BIG08.SOCIAL CAPITALISM & RANGE
ECONOMICS
“If the misery of the poor be caused not by the
laws of nature, but by our institutions, great is our sin.” - Charles Darwin
When is enough, enough?
BIG outline: As a sociology
undergraduate 24 years ago the lecture series on the transition from feudalism
to capitalism was a big staple for the subject. In many ways sociology is an
approach defined in large part by its response to capitalism, so this is
delicate ground I’m treading here, but tread I must. Capitalism(s) are specific
surplus-based economic systems of accumulation and allocation. That is to say,
raw material (including labour) is transformed into goods and services through
which capital is accumulated in a particular way, and allocated in a particular
way. Charles Darwin’s quote here is about slavery, which for centuries was an
important part of the accumulation of capital, and even today it is estimated
there are over 45million slaves in the world. Free market capitalism is the
dominant form of capitalism in the world around us, in large part because it
promotes ‘creative destruction’. Alan Greenspan, former chairman of the US
Federal Reserve told congress in 2005 that “the problem with creative destruction
is that it is destructive.” Poverty, unemployment, crippling debt, educational
underachievement, ill-health and yes slavery, being some of the destruction. On
the ‘creation’ side there has been tremendous, even obscene wealth-creation
through free market capitalism. There are now over 2,000 billionaires in the
world, and the question central to this BIG, taking on the destructive
consequences on the one side, and the obscene wealth for wealth’s sake on the
other, is “when is enough, enough?” There is a problem with free market
capitalism right now, even Bill Gates knows this. In 2008 the then richest man
in the world, (Gates) gave a speech at Davos on the need for “creative
capitalism”, a 21st century version of free-market capitalism to
address inequality. This BIG is the development of a new kind of capitalism
that is required to address inequality, and it will do this by developing
social capitalism and ‘Range Economics’. We can see this kind of thinking in
Kate Raworth’s ‘Doughnut Economics’ which is another approach to rein in, and
‘range in’ the unsustainable extremes of capitalism.

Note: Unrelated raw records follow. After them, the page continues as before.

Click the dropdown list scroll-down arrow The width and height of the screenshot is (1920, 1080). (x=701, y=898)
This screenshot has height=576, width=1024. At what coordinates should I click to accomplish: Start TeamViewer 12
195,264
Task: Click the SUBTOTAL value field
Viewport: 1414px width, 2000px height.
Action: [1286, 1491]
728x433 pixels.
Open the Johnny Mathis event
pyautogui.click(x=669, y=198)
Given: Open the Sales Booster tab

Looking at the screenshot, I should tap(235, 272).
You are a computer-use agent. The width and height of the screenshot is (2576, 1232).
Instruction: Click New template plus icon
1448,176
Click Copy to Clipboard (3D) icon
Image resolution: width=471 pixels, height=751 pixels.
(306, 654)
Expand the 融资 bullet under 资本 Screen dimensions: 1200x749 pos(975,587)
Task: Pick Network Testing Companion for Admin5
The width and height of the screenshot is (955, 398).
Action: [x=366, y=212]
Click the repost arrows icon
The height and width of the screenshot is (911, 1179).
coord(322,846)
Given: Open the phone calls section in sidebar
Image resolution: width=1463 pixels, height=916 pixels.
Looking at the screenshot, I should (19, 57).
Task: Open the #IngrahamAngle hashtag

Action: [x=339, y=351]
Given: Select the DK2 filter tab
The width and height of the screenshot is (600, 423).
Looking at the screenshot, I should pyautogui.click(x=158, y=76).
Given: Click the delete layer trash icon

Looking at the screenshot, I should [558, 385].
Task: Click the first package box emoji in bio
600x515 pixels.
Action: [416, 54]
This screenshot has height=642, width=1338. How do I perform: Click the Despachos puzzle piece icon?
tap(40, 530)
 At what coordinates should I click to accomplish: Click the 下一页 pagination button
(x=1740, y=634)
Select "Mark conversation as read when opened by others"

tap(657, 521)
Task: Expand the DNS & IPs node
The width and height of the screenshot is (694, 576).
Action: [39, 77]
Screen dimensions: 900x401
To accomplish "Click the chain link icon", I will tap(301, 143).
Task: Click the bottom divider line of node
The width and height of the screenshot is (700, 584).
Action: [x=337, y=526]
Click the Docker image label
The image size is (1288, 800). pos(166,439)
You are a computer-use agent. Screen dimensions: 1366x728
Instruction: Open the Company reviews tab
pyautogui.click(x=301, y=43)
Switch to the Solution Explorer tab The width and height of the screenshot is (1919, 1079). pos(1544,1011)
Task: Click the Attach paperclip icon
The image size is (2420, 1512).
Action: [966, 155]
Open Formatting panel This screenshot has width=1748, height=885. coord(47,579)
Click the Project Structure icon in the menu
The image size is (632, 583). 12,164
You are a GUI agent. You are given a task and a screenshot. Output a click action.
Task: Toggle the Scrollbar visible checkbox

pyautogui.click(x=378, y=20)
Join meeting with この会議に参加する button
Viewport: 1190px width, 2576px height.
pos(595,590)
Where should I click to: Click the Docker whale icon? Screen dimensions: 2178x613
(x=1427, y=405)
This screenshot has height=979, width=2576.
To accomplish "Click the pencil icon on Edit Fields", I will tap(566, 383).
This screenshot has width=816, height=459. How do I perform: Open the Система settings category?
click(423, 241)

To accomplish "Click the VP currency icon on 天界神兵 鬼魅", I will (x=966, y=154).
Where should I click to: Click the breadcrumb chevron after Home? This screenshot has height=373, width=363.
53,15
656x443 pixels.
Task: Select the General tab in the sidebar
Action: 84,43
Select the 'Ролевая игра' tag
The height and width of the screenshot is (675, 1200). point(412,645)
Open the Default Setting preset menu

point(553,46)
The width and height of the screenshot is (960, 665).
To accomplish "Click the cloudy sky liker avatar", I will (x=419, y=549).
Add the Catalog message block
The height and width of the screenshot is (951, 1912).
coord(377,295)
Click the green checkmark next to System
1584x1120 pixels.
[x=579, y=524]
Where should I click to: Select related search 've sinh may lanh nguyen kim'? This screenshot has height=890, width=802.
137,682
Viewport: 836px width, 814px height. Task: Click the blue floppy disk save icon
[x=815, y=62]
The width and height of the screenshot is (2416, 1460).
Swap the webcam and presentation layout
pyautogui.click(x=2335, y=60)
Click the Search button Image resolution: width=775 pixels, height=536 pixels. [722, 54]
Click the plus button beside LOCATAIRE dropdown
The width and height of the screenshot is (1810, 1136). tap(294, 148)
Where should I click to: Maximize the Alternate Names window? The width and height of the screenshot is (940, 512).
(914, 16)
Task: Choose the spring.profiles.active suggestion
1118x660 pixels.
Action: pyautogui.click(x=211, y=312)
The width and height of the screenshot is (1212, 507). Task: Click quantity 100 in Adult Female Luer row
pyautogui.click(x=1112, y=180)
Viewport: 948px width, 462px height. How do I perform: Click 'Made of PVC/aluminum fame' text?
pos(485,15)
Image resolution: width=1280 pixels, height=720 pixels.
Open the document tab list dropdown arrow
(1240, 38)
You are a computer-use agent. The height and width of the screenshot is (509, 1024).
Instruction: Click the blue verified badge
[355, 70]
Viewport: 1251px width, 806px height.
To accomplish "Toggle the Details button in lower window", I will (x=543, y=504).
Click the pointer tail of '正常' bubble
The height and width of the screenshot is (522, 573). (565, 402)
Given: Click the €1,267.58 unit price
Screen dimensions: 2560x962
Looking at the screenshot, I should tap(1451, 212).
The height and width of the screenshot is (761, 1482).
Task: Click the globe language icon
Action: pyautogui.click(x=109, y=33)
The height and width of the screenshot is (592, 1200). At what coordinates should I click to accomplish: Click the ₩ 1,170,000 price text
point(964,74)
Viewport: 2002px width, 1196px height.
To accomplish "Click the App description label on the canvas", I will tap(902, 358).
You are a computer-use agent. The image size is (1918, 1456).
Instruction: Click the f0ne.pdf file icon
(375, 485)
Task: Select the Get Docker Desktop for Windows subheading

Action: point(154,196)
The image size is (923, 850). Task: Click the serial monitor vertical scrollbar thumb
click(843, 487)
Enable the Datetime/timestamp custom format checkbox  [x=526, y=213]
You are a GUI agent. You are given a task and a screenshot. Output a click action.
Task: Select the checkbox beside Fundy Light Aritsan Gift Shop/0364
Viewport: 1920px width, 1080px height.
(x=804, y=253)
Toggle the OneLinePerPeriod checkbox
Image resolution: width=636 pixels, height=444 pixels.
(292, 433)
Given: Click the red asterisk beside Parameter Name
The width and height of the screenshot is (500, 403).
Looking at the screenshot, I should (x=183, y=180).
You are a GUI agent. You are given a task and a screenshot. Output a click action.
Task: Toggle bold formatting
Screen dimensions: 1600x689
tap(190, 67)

BIG outcome: Capitalism without an
awareness of the debt and destruction (creative destruction) is
consequence-free market capitalism. By this time through these lectures you’ll
have a more sophisticated awareness of what culture is and is not, and also
what nature (including evolution) is and is not. Free market capitalism is not an analogue of what is happening in
nature, and if it is not driven by laws of nature, but by institutions of
culture then its creative destruction (or sin as Darwin wrote) is on us. There
are no natural justifications for free market capitalism other than its own
inertia, and enough human expressed interest to continue it. This BIG will make
the case that economically, empirically, ecologically, religiously, and on the
grounds of reason, that range economics is the rational response to what is
going on in the social and natural world(s) around us as a direct consequence
of free market capitalism. When I was doing my PhD research in 1999 I had the
chance to interview British politician Tony Benn who told me that “You don’t go
back to socialism, you go forward to it”. I think he was close with that, but
not quite. Once you let the economic genie of capitalism out of the bottle it
is very difficult, if not impossible, to put it back in. We’re a creative
species and we can redefine what materialism is through the power of
expression. What matters is something that can and needs to change. Humankind
really needs to get to grips with the question ‘When is enough, enough?’ and if
we work through this question, and work towards answers then we can create and shape
a social capitalism rooted on range economics, reining in the destructive extremes.